After finding "Click the Sort A to Z icon" in the data, write out its line and all following lines without change, up to and including the last one. Leave out pictures.
=======
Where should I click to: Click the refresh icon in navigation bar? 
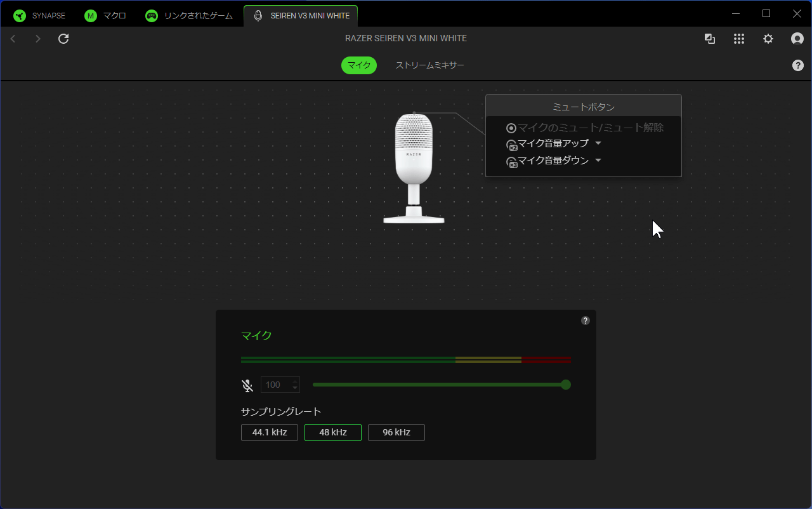(x=63, y=39)
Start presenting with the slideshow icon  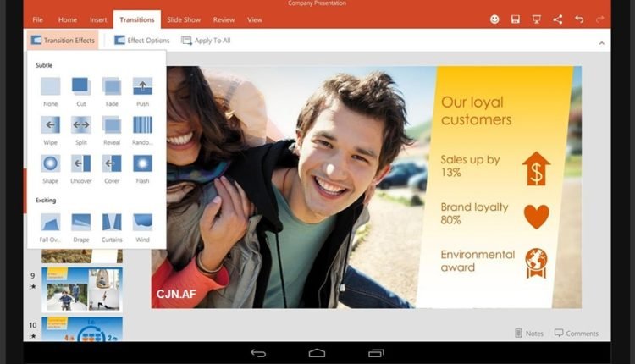(537, 19)
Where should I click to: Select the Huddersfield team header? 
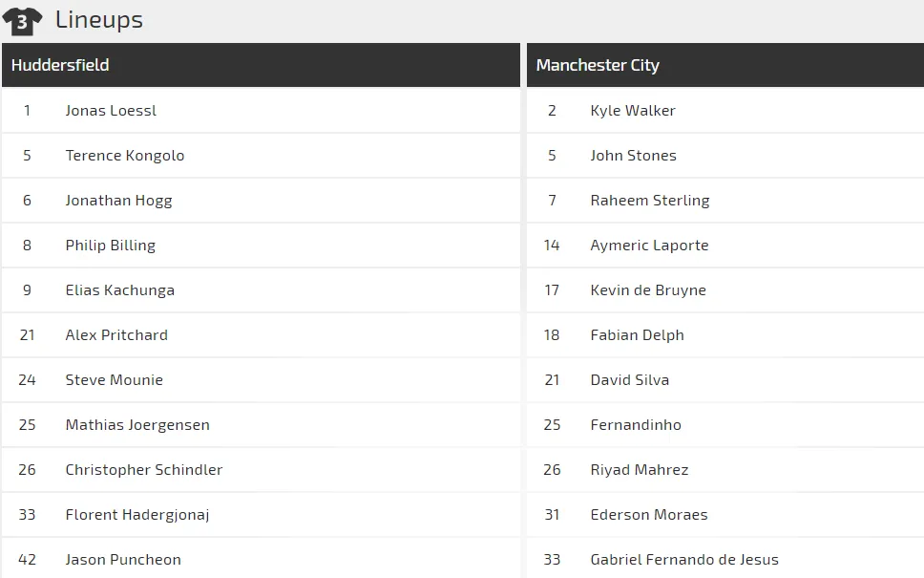click(261, 65)
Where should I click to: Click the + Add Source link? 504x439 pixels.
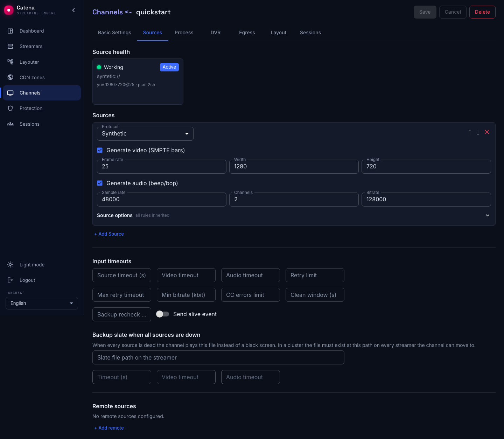[109, 234]
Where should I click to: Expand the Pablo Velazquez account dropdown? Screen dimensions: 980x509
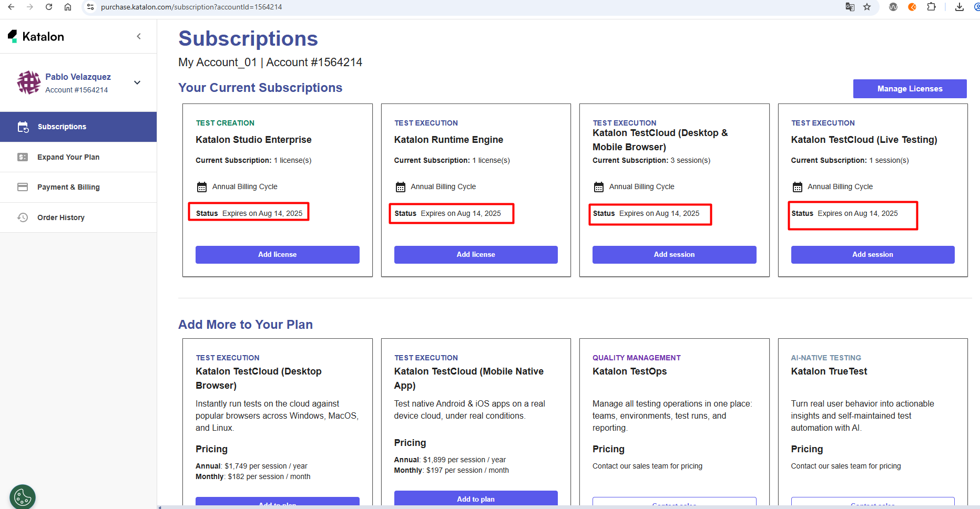(x=137, y=82)

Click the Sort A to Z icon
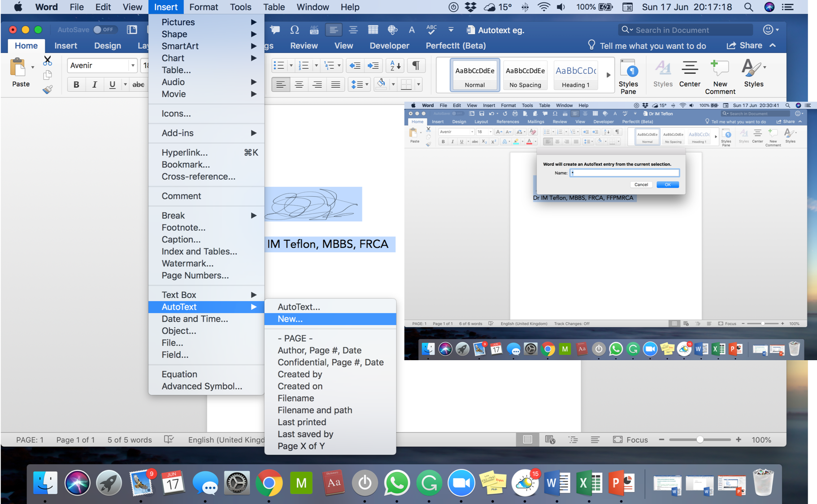click(x=395, y=65)
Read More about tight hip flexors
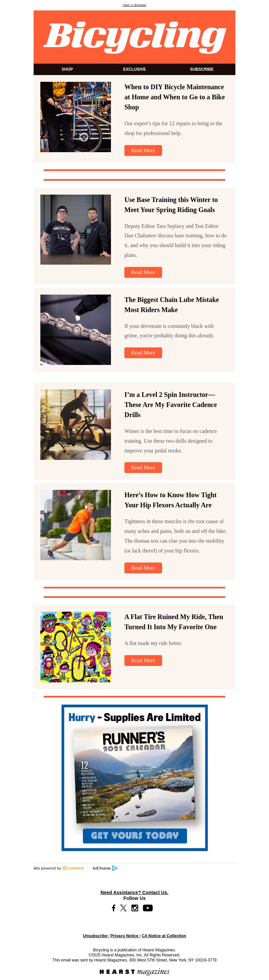The width and height of the screenshot is (269, 980). (143, 568)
=======
• **SOLUTION TO THIS PROBLEM**:
Click the Sort A to Z icon
click(x=395, y=65)
Read More about tight hip flexors
The width and height of the screenshot is (269, 980). (143, 568)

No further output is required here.